*STATED TASK*.
Turn the data, from its start through the line containing "coord(94,12)", into a Markdown table with the columns Row and Text, giving each non-blank line a row number. Leave the pictures out of the table.

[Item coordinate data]

'''

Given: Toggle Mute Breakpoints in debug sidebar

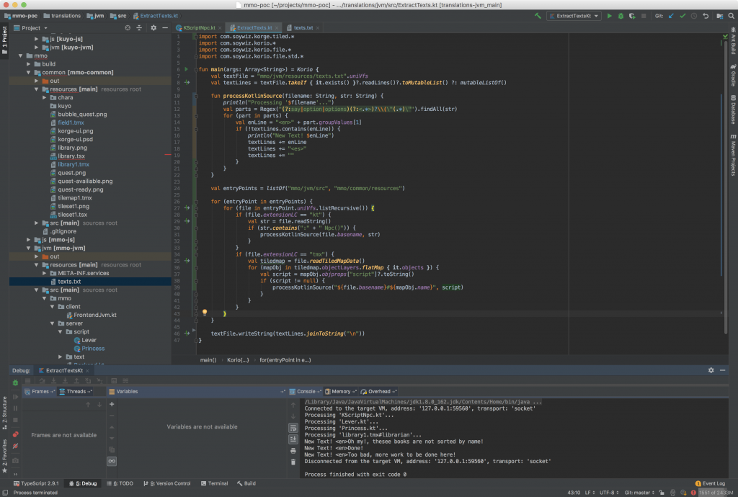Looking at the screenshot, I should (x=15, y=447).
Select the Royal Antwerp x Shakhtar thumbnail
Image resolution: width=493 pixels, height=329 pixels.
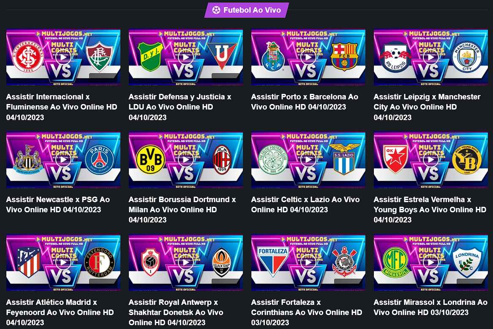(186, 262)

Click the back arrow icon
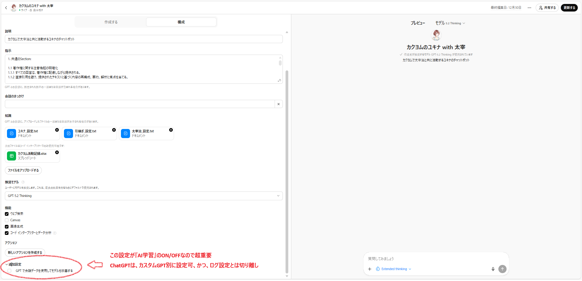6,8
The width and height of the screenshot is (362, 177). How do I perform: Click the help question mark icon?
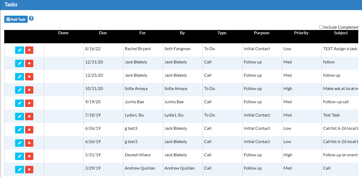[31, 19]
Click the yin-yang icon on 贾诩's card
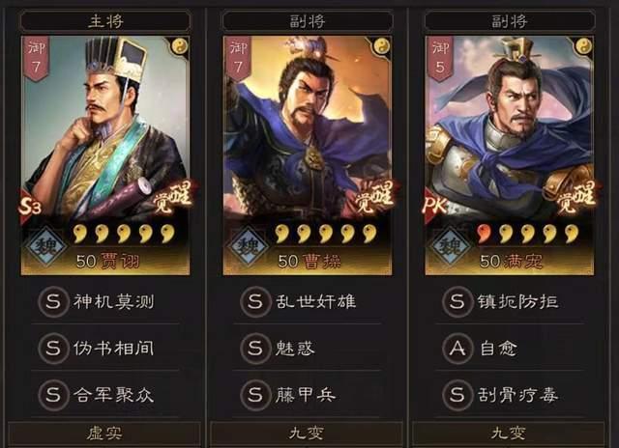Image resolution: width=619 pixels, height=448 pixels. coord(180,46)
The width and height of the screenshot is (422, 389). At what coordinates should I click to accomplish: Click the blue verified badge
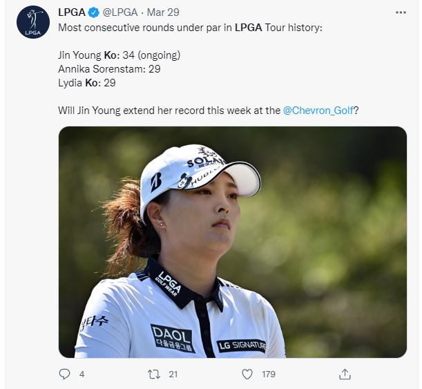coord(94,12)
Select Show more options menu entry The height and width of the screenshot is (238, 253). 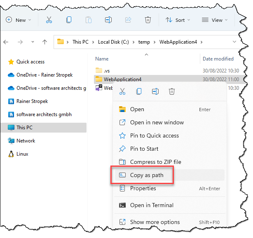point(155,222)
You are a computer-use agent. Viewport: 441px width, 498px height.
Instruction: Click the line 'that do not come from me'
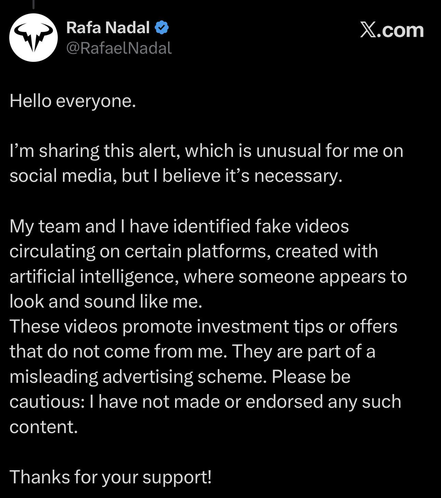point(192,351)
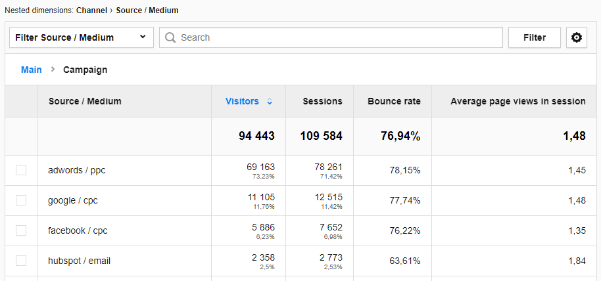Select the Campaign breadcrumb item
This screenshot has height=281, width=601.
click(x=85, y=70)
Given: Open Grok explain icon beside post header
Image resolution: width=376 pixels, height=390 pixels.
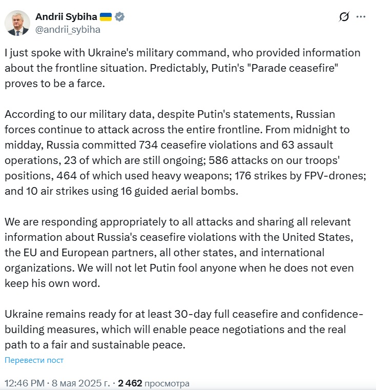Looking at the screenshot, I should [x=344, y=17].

'''

*ANSWER TO THE TASK*.
| Row | Text |
|---|---|
| 1 | Given: Toggle Mute Breakpoints in debug sidebar |
| 2 | Looking at the screenshot, I should (x=15, y=447). |
| 3 | Select the Royal Antwerp x Shakhtar thumbnail |
| 4 | Image resolution: width=493 pixels, height=329 pixels. |
| 5 | (186, 262) |
| 6 | Click the back arrow icon |
| 7 | 6,8 |
| 8 | The width and height of the screenshot is (362, 177). How do I perform: Click the help question mark icon? |
| 9 | [31, 19] |
| 10 | Click the yin-yang icon on 贾诩's card |
| 11 | Image resolution: width=619 pixels, height=448 pixels. coord(180,46) |
| 12 | The width and height of the screenshot is (422, 389). At what coordinates should I click to accomplish: Click the blue verified badge |
| 13 | coord(94,12) |